Before transferring data to Samba TV, please review the following checklist to ensure your files are complete and properly formatted.
Required Parameters
- Date-time or Timestamp included
- IP Address (can be hashed, but not truncated)
- User Agent or Client Hints (or equivalent*)
- All available User IDs, preferably in separate columns
- IP addresses complete, not truncated
- User Agents complete, not truncated
File Format
- Data is provided in a supported format:
- Structured: Parquet, ORC, NDJSON, Avro
- Delimited: CSV/TSV
- User Agents are quoted if they contain a separator character
- Empty values are clearly indicated (
""
,null
,\N
, or0
)
File Size, Compression & Naming
- File sizes between 100MB and 2GB
- Files are gzip-compressed or uncompressed
- File paths include a date stamp in
YYYYMMDD
format
Example:
20180122/datasource_20180122_part123.log.gz
Notes & Special Cases
- User Agent Alternatives: If a full browser-like User Agent isn’t available (e.g., mobile app data), please discuss equivalent fields or Client Hints with Samba TV
- User ID Types: If multiple identifiers are present (cookies, MAID/IFA/GAID, Vendor IDs, Impression IDs), they must either:
- Be placed in separate columns, or
- Include an ID type column to distinguish them.
- IP Address TruncationSome datasets replace the final octet with zero or another placeholder.
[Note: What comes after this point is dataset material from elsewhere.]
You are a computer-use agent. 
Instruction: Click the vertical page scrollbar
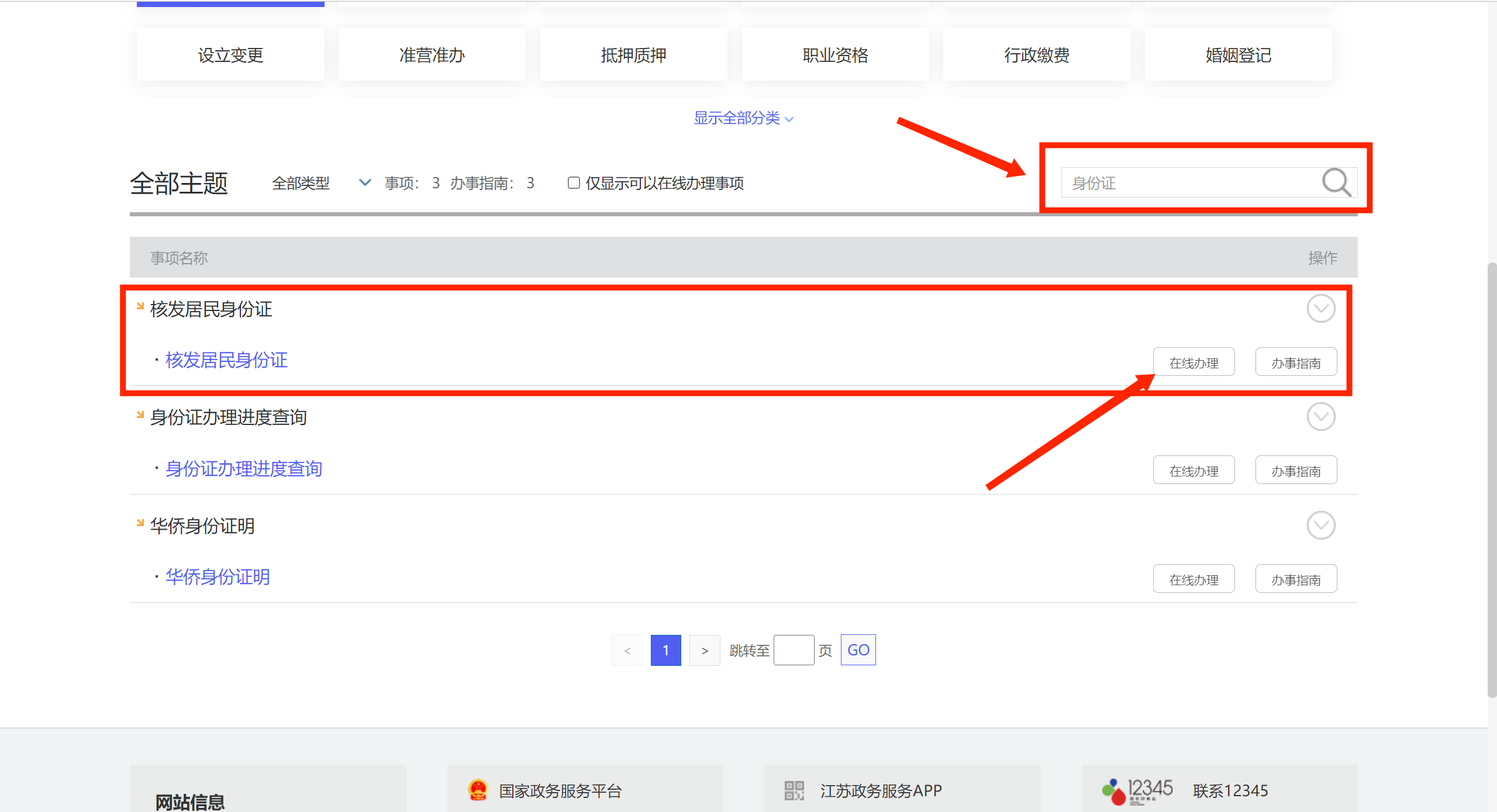(1492, 479)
If truncated IPs are included, please discuss this with Samba TV before delivery.
Please Avoid
❌ Any type of sampling (except for region-based sampling)
❌ Alteration of ID values or modification of source events
❌ Substituting event/impression IDs in place of Cookie/User IDs/MAIDs
Samba TV’s identity algorithms must process the entire dataset to produce meaningful, accurate results.